Many have eulogised Kibaki as the gentleman of Kenyan politics. He shunned the politics of insults, preferring to articulate his policies and respectfully differ with others. But he also had a witty tongue.

During the infamous Mlolongo (queue-voting) elections in 1988 that were clearly aimed at trimming his influence, he remarked that even rigging required some intelligence.

This was after the candidates with the shortest queues were declared the winners in some places. This was at the height of the Moi dictatorship and political witch-hunts.

Early in Kibaki’s political life, it will be recalled that he worked closely with the mercurial former trade unionist Tom Joseph Mboya to produce the country’s economic blueprint, the Sessional Paper No. 10 of 1965 on African Socialism and its Application to Planning in Kenya.

But he was himself an astute businessman with huge stakes accumulated across various industries in more than five decades. His family is today one of the richest in the country, with investment in real estate, agriculture, and shares in blue-chip companies.

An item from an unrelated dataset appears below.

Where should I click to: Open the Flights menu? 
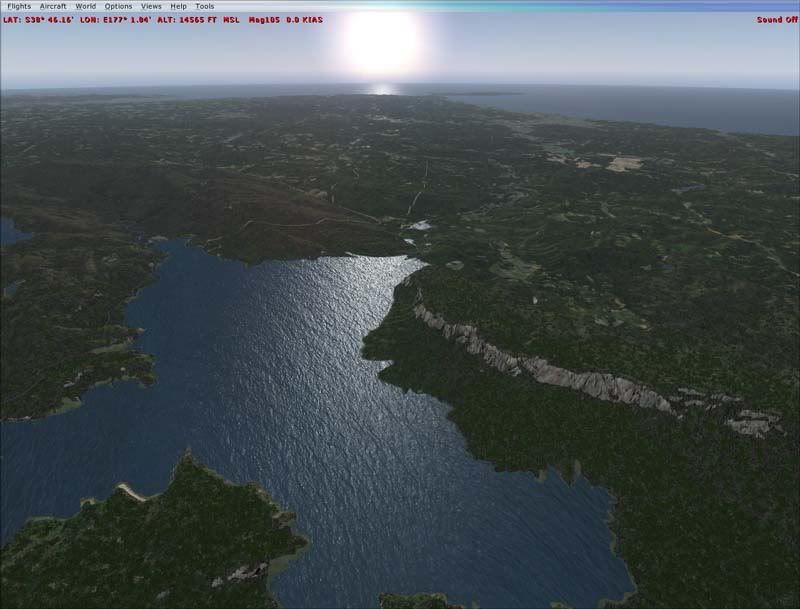pyautogui.click(x=19, y=6)
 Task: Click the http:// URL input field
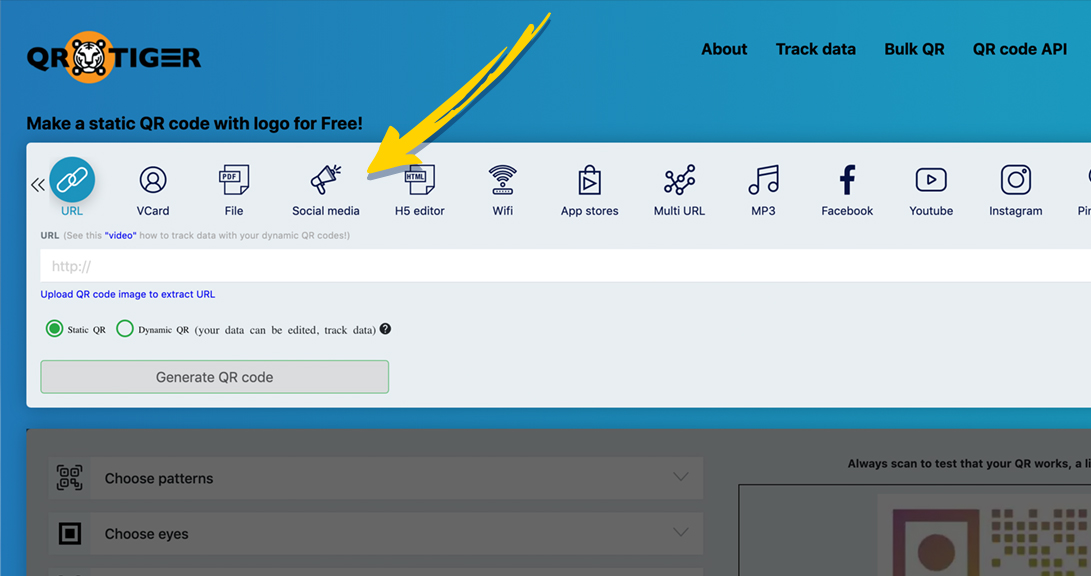point(560,266)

A keen golfer, who frequented Muthaiga Golf Club in Nairobi, near his city residence, Kibaki also had his favourite joint in Othaya Town, Silent Lodge, where he often went for his beloved White Cap.

Unlike many other politicians, Kibaki shielded his family from politics, indicating that though he was in it fully, he was aware of its potentially dangerous repercussions. Son Jimmy Kibaki appeared to have been readied for a run in the past two General Elections, but this did not materialise.

However, it is clear that Jimmy, who is now the leader of a political party, The New Democrats, which, from the choice of name, is close to his father’s Democratic Party, is destined to inherit his political mantle.